This figure is Parsifal who goes in search of the Holy
Grail and finally defeats Klingsor (by being pure and
not succumbing to earthly pleasures) and returns the
spear. The Fisher King and his kingdom is restored.
Dante
'Poi s'ascose nel foc che gli afflina' - "and
I pray you, by that Virtue which guides you to the top
of the stair, be reminded in time of pain'. Significantly
these are the final lines of Arnaut Daniel, the late
twelfth century poet, in Purgatory for his lust in his
encounter with Dante. After this is spoken Arnaut hides
himself in the fire that purifies them.
In all these cases concerning the Grail myth and Dante's
cosmology the earthly temptations of the body are at
the core of sin and suffering. These must be overcome;
a higher quest is needed, a spiritual quest that transcends
the body and will bring salvation.
'Quando fiam uti chelidon' - 'When shall I become like
the swallow'. This allusion to the Tereus-Philomela-Procne
myth echoes release and redemption.
Imagery
Contrast between images of aridity and fertility, procreation/sterility,
desert/water - opposition of male/female enmeshed in
these.
religious images
images of city
past and present (contemporaneity and antiquity) constantly
juxtaposed to show the richness of the former, while
modern society only offers up 'broken images' and dryness,
loveless relationships (typist and the clerk)
11. Seamus Heaney
'Digging' is one of Heaney's poems, written at a time
when his poetry was more concerned with the personal
- his relationships to his family and the rural world
in which he was born.

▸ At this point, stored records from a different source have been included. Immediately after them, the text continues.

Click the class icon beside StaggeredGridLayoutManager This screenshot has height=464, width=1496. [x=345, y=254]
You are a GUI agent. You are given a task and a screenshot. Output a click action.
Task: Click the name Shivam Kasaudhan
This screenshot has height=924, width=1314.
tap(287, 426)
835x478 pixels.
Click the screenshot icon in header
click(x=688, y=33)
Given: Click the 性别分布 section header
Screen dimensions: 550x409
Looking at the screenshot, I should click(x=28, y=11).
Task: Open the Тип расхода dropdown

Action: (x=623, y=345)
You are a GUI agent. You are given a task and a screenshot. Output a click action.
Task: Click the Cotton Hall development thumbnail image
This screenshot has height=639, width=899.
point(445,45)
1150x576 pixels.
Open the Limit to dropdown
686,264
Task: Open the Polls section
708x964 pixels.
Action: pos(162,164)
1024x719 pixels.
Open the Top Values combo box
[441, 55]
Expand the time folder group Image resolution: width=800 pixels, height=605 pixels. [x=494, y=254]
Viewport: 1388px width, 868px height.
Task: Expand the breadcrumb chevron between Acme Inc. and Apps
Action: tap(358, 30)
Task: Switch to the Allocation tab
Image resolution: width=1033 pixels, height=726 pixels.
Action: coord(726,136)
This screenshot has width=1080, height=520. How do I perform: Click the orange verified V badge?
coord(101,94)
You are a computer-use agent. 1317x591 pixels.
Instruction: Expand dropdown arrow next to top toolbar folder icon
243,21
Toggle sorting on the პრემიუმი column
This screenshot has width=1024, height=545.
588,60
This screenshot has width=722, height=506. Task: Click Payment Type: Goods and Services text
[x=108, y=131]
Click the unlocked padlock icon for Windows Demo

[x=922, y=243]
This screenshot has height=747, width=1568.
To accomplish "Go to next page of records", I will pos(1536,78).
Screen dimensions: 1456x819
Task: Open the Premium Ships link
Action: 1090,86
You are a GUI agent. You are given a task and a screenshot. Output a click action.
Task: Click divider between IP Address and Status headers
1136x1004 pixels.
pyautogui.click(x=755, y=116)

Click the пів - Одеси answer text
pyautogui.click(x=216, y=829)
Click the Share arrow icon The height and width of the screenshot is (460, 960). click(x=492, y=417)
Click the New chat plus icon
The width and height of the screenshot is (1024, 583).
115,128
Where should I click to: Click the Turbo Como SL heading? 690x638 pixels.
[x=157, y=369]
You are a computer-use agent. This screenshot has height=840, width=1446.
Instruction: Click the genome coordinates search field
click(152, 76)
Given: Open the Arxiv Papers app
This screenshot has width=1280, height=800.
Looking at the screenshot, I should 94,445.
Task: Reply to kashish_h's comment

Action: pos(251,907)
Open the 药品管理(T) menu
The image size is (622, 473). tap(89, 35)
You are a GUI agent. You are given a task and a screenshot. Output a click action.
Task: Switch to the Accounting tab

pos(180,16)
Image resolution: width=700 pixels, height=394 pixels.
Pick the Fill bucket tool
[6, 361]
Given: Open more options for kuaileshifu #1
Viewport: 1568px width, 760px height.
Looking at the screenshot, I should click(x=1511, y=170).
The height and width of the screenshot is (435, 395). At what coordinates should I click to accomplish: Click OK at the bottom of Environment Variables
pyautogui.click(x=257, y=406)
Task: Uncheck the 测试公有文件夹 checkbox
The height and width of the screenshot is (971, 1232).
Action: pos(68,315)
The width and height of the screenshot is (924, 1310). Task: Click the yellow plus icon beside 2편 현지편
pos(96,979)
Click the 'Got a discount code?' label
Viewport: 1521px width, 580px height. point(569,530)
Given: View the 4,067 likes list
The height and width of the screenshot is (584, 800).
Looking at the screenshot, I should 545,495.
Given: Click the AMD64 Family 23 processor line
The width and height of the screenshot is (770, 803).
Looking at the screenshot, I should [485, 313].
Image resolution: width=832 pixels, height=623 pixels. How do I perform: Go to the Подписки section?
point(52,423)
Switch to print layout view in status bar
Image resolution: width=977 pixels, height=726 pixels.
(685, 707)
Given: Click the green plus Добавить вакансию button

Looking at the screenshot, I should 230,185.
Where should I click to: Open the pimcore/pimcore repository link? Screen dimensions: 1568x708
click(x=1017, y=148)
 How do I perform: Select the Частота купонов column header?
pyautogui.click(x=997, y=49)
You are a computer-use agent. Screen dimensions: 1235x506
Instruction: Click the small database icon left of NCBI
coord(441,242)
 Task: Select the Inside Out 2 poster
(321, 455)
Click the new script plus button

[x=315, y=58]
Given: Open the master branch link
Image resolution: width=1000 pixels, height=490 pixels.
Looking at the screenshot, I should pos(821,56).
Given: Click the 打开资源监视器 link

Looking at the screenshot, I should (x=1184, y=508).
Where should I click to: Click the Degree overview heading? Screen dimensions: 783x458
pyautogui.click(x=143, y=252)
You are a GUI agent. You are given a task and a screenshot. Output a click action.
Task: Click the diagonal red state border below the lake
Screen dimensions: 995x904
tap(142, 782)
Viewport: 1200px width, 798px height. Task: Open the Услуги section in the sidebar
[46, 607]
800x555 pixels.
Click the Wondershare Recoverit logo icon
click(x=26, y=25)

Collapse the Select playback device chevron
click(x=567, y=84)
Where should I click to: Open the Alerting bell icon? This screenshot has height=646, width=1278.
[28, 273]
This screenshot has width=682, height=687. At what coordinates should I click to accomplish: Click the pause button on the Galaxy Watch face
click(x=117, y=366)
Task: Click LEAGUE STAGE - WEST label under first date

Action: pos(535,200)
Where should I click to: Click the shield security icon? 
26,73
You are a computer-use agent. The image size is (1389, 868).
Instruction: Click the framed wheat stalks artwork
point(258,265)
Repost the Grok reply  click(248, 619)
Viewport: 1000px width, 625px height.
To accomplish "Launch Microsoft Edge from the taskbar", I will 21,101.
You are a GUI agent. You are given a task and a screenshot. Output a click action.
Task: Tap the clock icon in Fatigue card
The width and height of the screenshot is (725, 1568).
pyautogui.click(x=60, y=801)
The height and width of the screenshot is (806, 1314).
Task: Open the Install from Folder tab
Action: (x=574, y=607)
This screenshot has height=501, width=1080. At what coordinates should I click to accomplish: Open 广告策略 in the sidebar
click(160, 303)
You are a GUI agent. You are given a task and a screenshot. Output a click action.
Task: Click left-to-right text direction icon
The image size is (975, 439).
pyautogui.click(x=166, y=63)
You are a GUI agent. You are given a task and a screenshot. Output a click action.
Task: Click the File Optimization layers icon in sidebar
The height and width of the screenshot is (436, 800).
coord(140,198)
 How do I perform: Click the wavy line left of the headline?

In the poem Heaney memorialises
the cycles of manual labour on his family's farm - digging
up potatoes and cutting turf on the bog. On one level
this seems hardly the material that might engage a poet,
but in celebrating the familial and the local, Heaney
is drawing attention to the significance of ordinary
people on the land as well as atrtempting to find his
place in the world and the very nature of this relationship
to that world.
'Digging' is centrally concerned with the alienation
felt by the speaker and the need to negotiate the distance
between origins and the present circumstances. In the
Ireland when he was growing up Heaney was the first
generation which the working class had access to extended
education, and the reader sees the difference between
the poet inside by the window writing while his father
still needs to labour on the land. In one sense the
literal positions of father and son - one high at the
window, the other low on the ground - shows the cultural
distance between them. Similarly, the shift in the speaker's
class position, having changed from the difficult circumstances
of small farm life to educated middle class security,
is registered in the privileged position occupied by
the speaker,as he has the luxury of being able to sit
by and observe his father labouring outside.
The speaker is fully aware of his privileged position
and feels, if not guilt then a sense that he has been
cut off from some integral part of his former life,
as symbolised by his relationship to the act of digging.
In the poem digging serves to establish asense of historical
continuity: the father's digging at that present moment
shifts to twenty years ago, 'Bends low, comes up twenty
years away/Stooping in rhythm through the potato drills/Where
he was digging.' This past activity of the father is
in turn linked to the work of prior generations, following
the same course in life: 'By God, the old man could
handle a spade./Just like his own old man.' In these
lines there is a great sense of proud in the simple
lives of his ancestors, which he is no longer a part.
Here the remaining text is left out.